Supplied text:
* * *
The small, coastal fishing and tourism town,  221 miles south of Anchorage, on the Kenai Peninsula had at that time become something of a Mecca for nature-seeking young people.  Homer, with its picturesque setting along the northern shores of Kachemak Bay, was one of the rural places in Alaska that seemed a desirable place to buy some land and build a cabin.
That was the Dream, folks.  
Residents of Homer couldn’t have been too thrilled to see a bunch of long-haired types showing up during the summers, many to work in area fish processing plants; others to squat with their own pup tents or handmade shelters on the famed Homer Spit, a 4 ½ mike spit of land that juts into Kachemak Bay.
The whole ‘back-to-nature’ thing began in earnest with the first-ever Earth Day, held in April, 1970.  Then, I was a Tween.  By the time I entered middle school, or Junior High, I had folders decorated with colorful nature scenes – fields of wild flowers or of North Face, the actual mountain in Yosemite National Park.  The folders were created by the Sierra Club.
* * *
Echo the passage about Homer, Alaska word for word, from "That was the" to "the Sierra Club.". The material that comes after this excerpt is separate from it.

Information shown:
* * *
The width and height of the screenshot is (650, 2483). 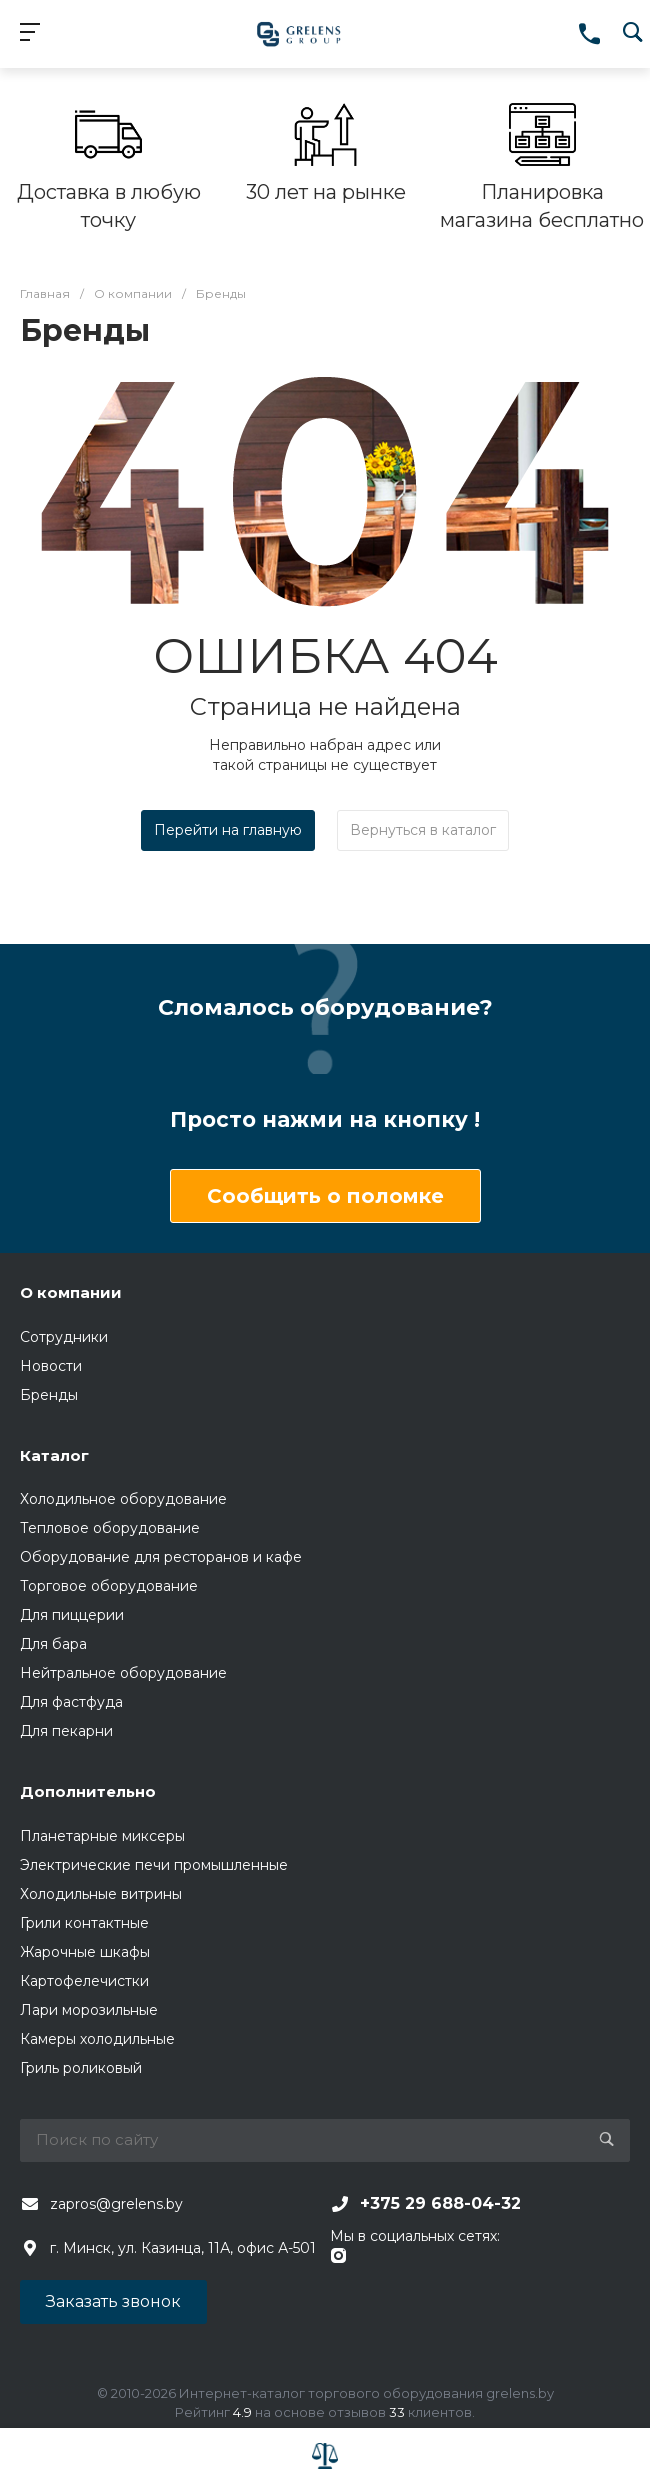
* * *
Solved problem:
That was the Dream, folks.  
Residents of Homer couldn’t have been too thrilled to see a bunch of long-haired types showing up during the summers, many to work in area fish processing plants; others to squat with their own pup tents or handmade shelters on the famed Homer Spit, a 4 ½ mike spit of land that juts into Kachemak Bay.
The whole ‘back-to-nature’ thing began in earnest with the first-ever Earth Day, held in April, 1970.  Then, I was a Tween.  By the time I entered middle school, or Junior High, I had folders decorated with colorful nature scenes – fields of wild flowers or of North Face, the actual mountain in Yosemite National Park.  The folders were created by the Sierra Club.